The metamodel (MOP) aims to predict as much of the variation in the measured results as possible. A table is generated which displays how much of the variation in the result is accounted for by each input variable and for the total model (Figure 5). In this example, we are also tracking values for the imposed boundary conditions (input temperatures and output pressures). The solver attempts to impose these values at the boundary of the cells so all of the variation between runs should be comprised of solver noise. This results in a very poor total value but this is expected and the output values are only used to ensure the simulation is working correctly.

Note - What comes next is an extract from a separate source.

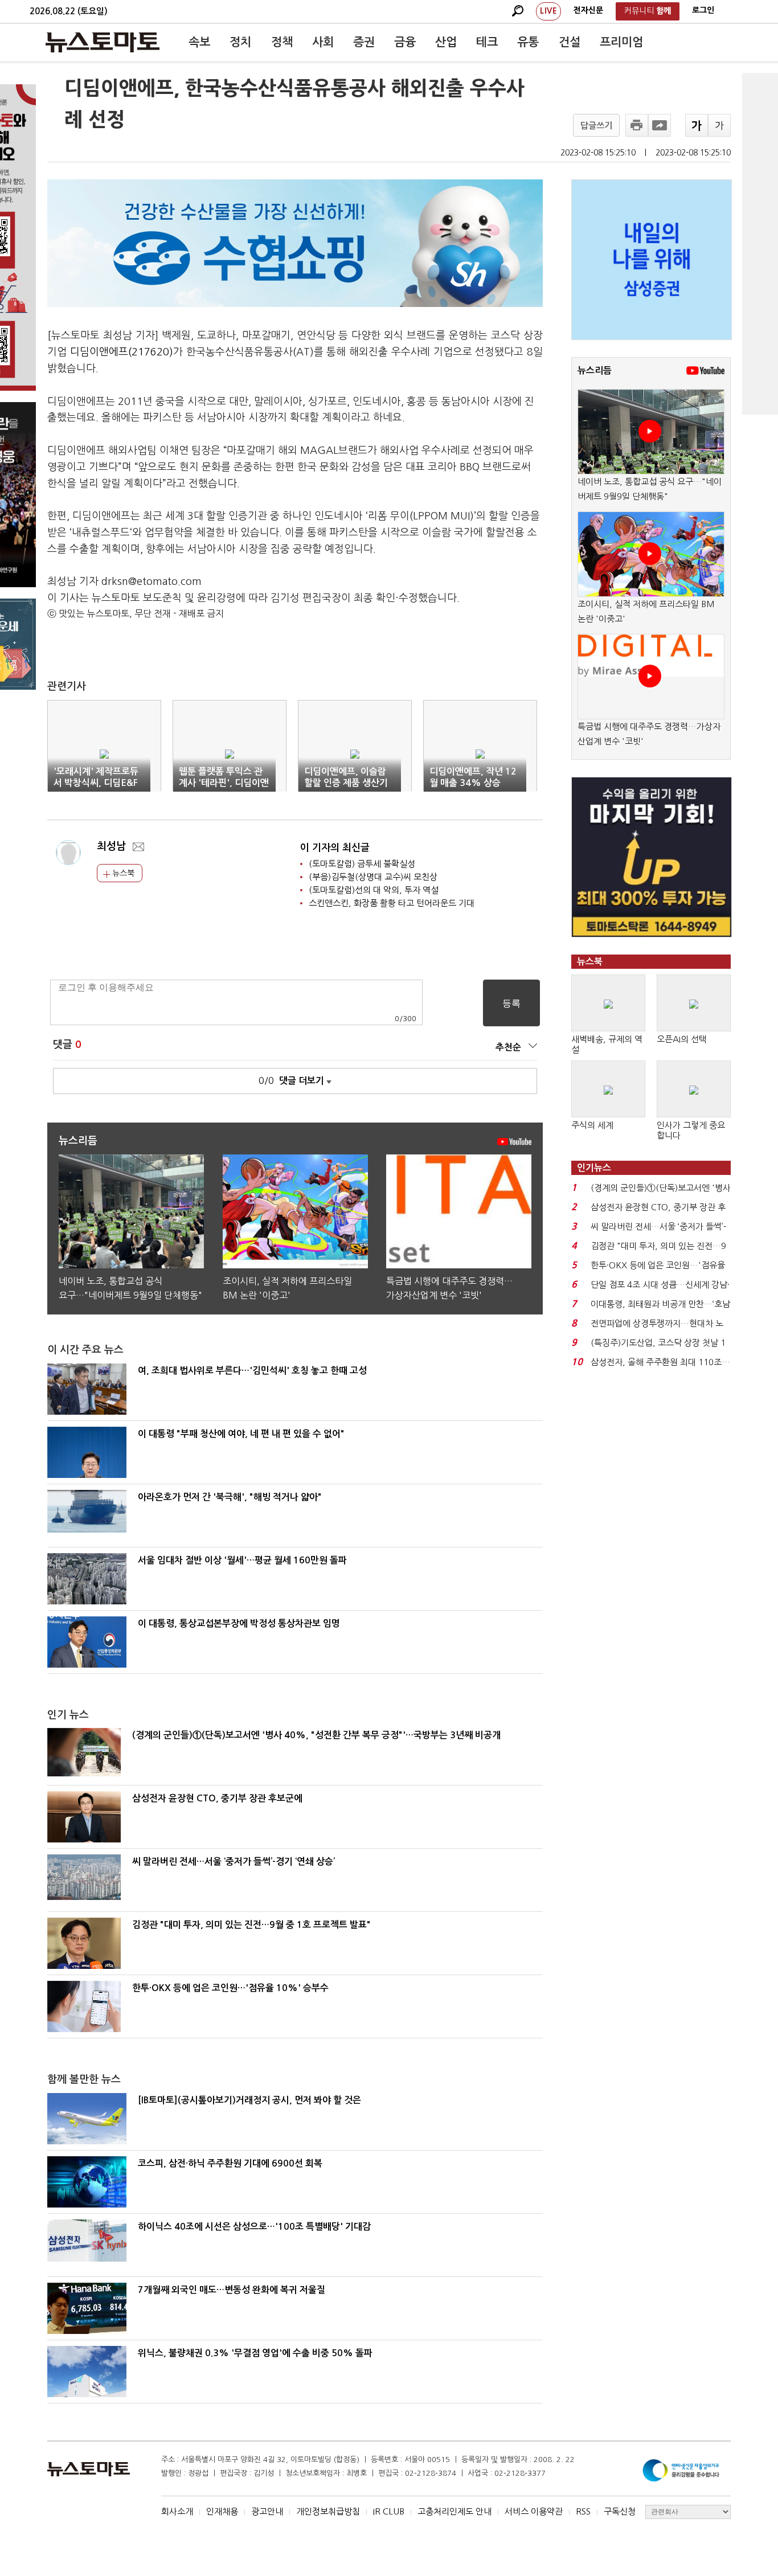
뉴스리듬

#### Multi-Objective and Single Objective Optimisation

Rather than running an optimisation algorithm directly on the Workbench project, the optimisation routine can be run on the MOP itself within optiSLang. Each iteration of the MOP solver takes a fraction of a second compared to 16 minutes for the CFD run so thousands of runs are computationally inexpensive for exploring the performance envelope. This design has two objectives to be optimised towards and at this stage the trade-off between the two objectives is not well understood. Multi-objective Optimisation is possible using an Evolutionary Algorithm to search the entire design space and the resulting performance envelope can be visualised as a Pareto Front as shown in Figure 7.

Based on the shape of the Pareto Front, there is a trend towards gradually increasing static pressure for an improvement in the heat dissipation density between 250 Pa and 350 Pa. To create an effective cost function the two unit systems need to be normalised and then the function biased to prioritise each component. Then the cost function can be combined with the constraints to perform a single objective optimisation.

The sensitivity study showed an improvement in performance with an increase in the TubeDiameter and a decrease in FinSectionX. Taking the extremes of both of these parameters causes an invalid mesh because of the current constraints. So the optimiser is artificially limited to a maximum TubeDiameter of 13 mm to ensure a manufacturable design. The optimiser also automatically calls the original solver template to validate the predicted design.

The complete optimisation routine took approximately 85 minutes including the final validation run. More than 14,000 different designs were assessed in that period to produce the final design.

The optimised geometry shows a dramatic improvement in performance across all of the key metrics. If the analysis were to be run without optiSLang, the total run time would be **156 days**. The total run time with optiSLang was **23 hours** or **160x faster**. This is in addition to the engineering knowledge gained through the sensitivity and metamodelling process which is considerable and produces significant gains in the long term. ANSYS optiSLang is the next generation in design exploration, optimisation and robustness tools.